The Black Star Line thus served as a tangible representation of Black power in the early twentieth century. Today, it might serve as a literal and metaphorical vehicle for linking the various ideologies of resistance of the Black world during the postwar period to the present. The BSL might also be understood as a reclamation of the Middle Passage— one that reversed or transformed the pain of that historical memory into a vision of liberation. This vision has been eulogized in many songs, old and new, including those by reggae artists like Burning Spear.
In the context of the period and given the state of collective Black consciousness at the turn of the century, the Black Star Line represented a production danger—not necessarily because it threatened the interests of international shipping (it did not), but because the foundation of its “business” was an ideological force perceived as a threat by heads of state and a threat to the extant racial and economic relationships of exploitation in Atlantic capitalism. For example, concerted, systematic efforts by colonial regimes in
the Caribbean to prevent the circulation of Black literature extended to Marcus Garvey’s print newspaper publication, the Negro World, at a time when its pages overflowed with advertisements for the Black Star Line.
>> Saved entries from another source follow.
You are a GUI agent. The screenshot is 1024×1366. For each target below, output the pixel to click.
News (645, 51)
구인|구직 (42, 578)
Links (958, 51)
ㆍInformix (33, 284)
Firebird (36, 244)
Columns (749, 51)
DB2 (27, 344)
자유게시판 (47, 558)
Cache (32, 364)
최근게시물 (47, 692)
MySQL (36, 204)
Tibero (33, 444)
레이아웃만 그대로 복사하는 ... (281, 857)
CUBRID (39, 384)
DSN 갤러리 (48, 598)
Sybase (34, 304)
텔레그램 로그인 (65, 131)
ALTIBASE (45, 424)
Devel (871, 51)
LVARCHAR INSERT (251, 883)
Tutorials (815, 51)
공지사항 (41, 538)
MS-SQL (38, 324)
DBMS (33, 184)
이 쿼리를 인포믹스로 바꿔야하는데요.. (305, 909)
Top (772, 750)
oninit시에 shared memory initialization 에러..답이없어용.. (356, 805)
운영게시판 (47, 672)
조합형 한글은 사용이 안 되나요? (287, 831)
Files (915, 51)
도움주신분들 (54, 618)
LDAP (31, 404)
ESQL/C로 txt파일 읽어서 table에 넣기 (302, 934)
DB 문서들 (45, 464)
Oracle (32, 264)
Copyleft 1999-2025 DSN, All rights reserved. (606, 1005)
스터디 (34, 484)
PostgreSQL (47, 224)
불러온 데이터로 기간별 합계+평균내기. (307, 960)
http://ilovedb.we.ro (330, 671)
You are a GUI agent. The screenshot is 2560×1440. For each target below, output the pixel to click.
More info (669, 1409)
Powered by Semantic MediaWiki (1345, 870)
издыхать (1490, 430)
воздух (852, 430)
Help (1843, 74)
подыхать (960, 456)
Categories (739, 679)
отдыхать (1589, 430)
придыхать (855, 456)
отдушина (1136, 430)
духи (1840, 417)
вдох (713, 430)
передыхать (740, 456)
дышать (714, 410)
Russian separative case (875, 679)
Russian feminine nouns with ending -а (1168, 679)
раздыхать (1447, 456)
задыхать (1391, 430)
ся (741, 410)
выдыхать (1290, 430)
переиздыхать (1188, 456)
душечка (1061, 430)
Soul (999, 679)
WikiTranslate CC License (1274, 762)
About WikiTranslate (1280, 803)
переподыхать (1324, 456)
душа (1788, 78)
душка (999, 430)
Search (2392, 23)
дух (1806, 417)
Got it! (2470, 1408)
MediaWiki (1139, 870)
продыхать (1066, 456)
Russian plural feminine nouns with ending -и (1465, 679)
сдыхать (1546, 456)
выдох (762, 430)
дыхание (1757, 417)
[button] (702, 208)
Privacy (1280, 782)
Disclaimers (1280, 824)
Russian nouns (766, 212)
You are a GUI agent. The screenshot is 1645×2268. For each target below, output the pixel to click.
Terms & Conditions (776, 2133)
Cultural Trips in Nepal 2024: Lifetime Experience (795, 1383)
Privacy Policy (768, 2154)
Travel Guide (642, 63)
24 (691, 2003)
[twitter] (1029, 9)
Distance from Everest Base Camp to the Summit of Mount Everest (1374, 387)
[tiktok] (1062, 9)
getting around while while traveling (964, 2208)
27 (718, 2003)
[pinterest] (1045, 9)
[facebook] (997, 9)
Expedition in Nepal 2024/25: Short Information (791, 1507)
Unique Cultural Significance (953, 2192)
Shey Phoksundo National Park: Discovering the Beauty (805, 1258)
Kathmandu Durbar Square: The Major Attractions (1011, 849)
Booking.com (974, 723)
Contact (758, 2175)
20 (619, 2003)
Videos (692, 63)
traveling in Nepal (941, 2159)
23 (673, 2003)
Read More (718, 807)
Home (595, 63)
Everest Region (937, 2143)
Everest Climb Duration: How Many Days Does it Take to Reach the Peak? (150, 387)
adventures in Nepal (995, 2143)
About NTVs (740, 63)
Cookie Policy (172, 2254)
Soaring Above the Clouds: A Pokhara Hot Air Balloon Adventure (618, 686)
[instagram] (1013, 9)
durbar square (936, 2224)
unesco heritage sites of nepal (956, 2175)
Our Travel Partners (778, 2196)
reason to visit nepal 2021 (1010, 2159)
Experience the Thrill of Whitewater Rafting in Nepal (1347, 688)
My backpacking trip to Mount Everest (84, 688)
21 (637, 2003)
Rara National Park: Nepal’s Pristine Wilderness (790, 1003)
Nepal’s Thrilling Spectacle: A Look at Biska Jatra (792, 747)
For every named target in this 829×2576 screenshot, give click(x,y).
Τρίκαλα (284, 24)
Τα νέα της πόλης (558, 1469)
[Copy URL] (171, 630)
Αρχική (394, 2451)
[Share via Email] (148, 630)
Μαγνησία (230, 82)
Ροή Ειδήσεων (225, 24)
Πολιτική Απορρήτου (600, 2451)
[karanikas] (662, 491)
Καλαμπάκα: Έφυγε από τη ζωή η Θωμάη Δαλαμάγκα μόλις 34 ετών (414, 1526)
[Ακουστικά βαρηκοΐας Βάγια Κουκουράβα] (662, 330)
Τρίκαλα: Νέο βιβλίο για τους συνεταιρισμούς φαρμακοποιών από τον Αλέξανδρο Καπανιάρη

Advertisements, like Let Us Guide Our Own Destiny articulated a call that resonated far deeper than investment in a promising enterprise. The ships that circulated, at times physically but also representationally in the pages of Marcus Garvey’s paper and in conversations throughout the West Indies and America engendered, powerfully, a material basis for Black freedom and liberation. Despite the physical condition of its ships and cargo, the Black Star Line was an investment in a different form of power: it valued, instead, the building of resistance against structures of colonialism, the status quo of capitalism, and the racial exploitation inseparable from these systems. In other words, the BSL holds the forgotten seeds of something revolutionary. Its tangible images reinforced an idea Black people worldwide had already realized: that a different basis for social organization was, and is, possible.